Tercera propuesta: Eliminar a los ministros extraordinarios de la Sagrada Eucaristía. Una vez más, para la mente católica común de hoy, una sugerencia como esta suena como la abolición de los Diez Mandamientos, solo demostrando cuán penetrante es la comprensión distorsionada de la Sagrada Eucaristía. El hecho de que pocos católicos se refieran a los Ministros Extraordinarios es una prueba más del férreo control de la incomprensión doctrinal. En el documento de 1997 promulgado por la Sagrada Congregación para la Liturgia y la Disciplina de los Sacramentos (junto con otros siete dicasterios) se deja claro el carácter extraordinario de permitir a los laicos distribuir la Sagrada Comunión, muy conscientes del fácil deslizamiento hacia el caos doctrinal: el Santo Padre señala que «en algunas situaciones locales se han buscado soluciones generosas e inteligentes (a la escasez de sacerdotes). La misma legislación del Código de Derecho Canónico ha proporcionado nuevas posibilidades, que, sin embargo, deben aplicarse correctamente, para no caer en la ambigüedad de considerar ordinarias y normales, soluciones que estaban pensadas para situaciones extraordinarias en las que faltaban o escaseaban los sacerdotes».
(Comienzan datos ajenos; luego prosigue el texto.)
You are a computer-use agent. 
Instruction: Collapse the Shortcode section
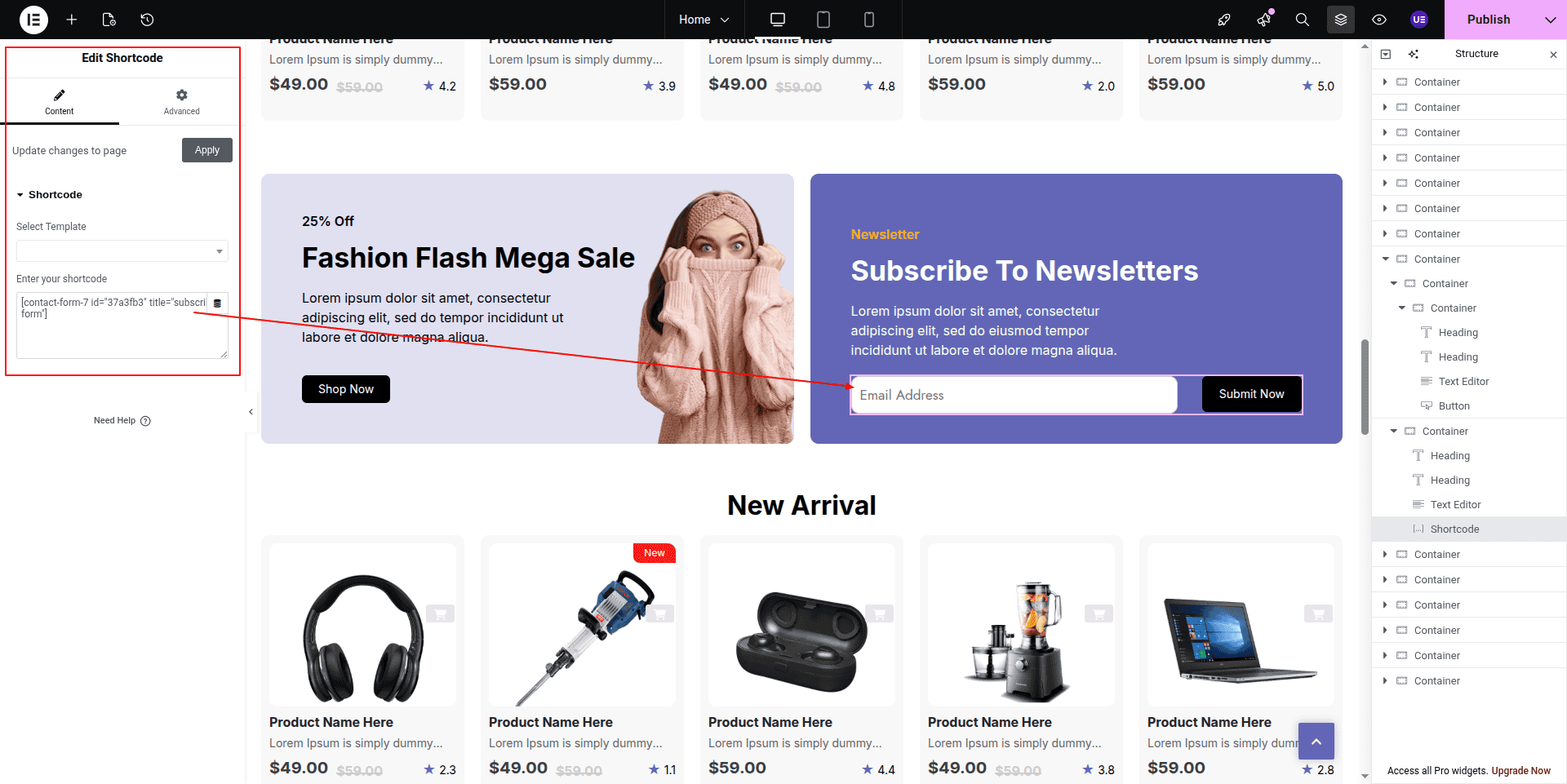click(50, 195)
Estos dicasterios se adherían claramente a santo Tomás de Aquino en ST III, q.82, a.3, ¿Corresponde solo al sacerdote la administración de este sacramento?: «Corresponde al sacerdote la administración del cuerpo de Cristo por tres razones. Primera, porque, como acabamos de decir, consagra in persona Christi. Ahora bien, de la misma manera que fue el mismo Cristo quien consagró su cuerpo en la cena, así fue él mismo quien se lo dio a comer a los otros. Por lo que corresponde al sacerdote no solamente la consagración del cuerpo de Cristo, sino también su distribución. Segunda, porque el sacerdote es intermediario entre Dios y el pueblo. Por lo que, de la misma manera que le corresponde a él ofrecer a Dios los dones del pueblo, así a él le corresponde también entregar al pueblo los dones santos de Dios. Tercera, porque por respeto a este sacramento ninguna cosa lo toca que no sea consagrada, por lo tanto los corporales como el cáliz se consagran, lo mismo que las manos del sacerdote, para poder tocar este sacramento. Por eso, a nadie le está permitido tocarle, fuera de un caso de necesidad, como si, por ej., se cayese al suelo o cualquier otro caso semejante».
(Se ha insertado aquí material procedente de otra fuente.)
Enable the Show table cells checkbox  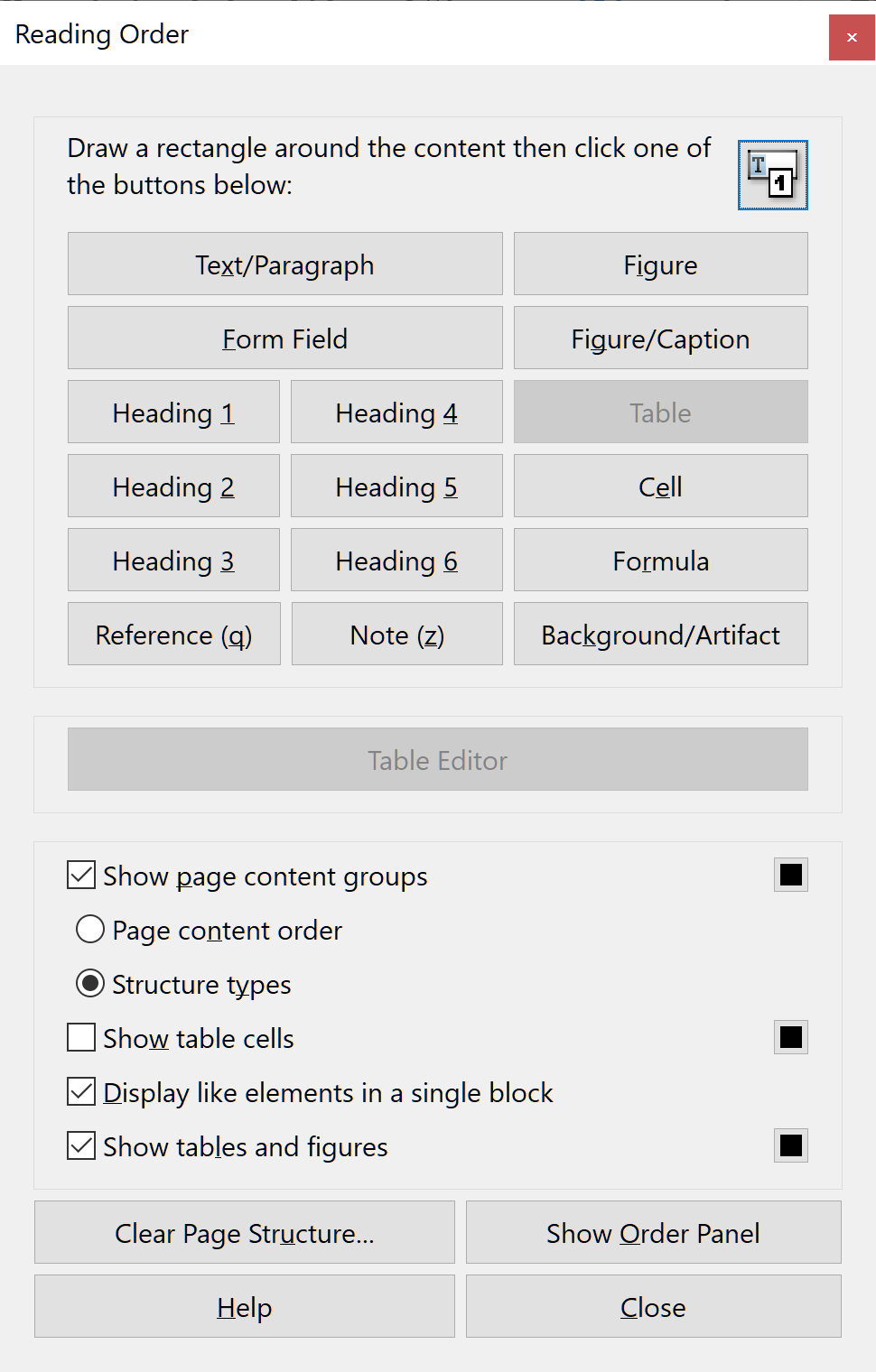(x=81, y=1038)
Cuarta propuesta: La recepción de la Sagrada Comunión debe ser siempre de rodillas. En los últimos años se ha desatado una guerra contra los pocos católicos que siguen la cristalina lógica interior de la doctrina católica ortodoxa, arrodillándose para recibir la Sagrada Comunión. En su furia por abolir el arrodillarse, los innovadores invocan la vacía excusa de la uniformidad y la «costumbre local». Incluso el católico más ingenuo lo ve como el burdo engaño que es. Uno se arrodilla para conseguir un almuerzo gratis, no para recibir el Pan de los Ángeles (perdón, ese tipo de lenguaje sacro eriza la piel de la vieja guardia). Es desconcertante que los mismos pastores que perpetraron esta disminución no tan velada de la doctrina eucarística deseen ahora promover la doctrina eucarística.

Intentar disfrazar por más tiempo las causas de la degradación de la creencia eucarística es monumentalmente falso, a la altura del Mago de Oz»ordenando a Dorothy: «¡No hagas caso a ese hombre detrás de la cortina!».

Nuestros buenos obispos no han tenido miedo de albergar gestos radicales en el pasado, incluso cuando han alterado a los fieles. ¿Por qué no uno más? ¿O cuatro más?

Excelencias, sacudan el statu quo. No teman escandalizar. Atrévanse.

Sean pioneros. Embárquense en un sorprendente renacimiento eucarístico.

Uno tradicional. Lo único que se pierde es una crisis.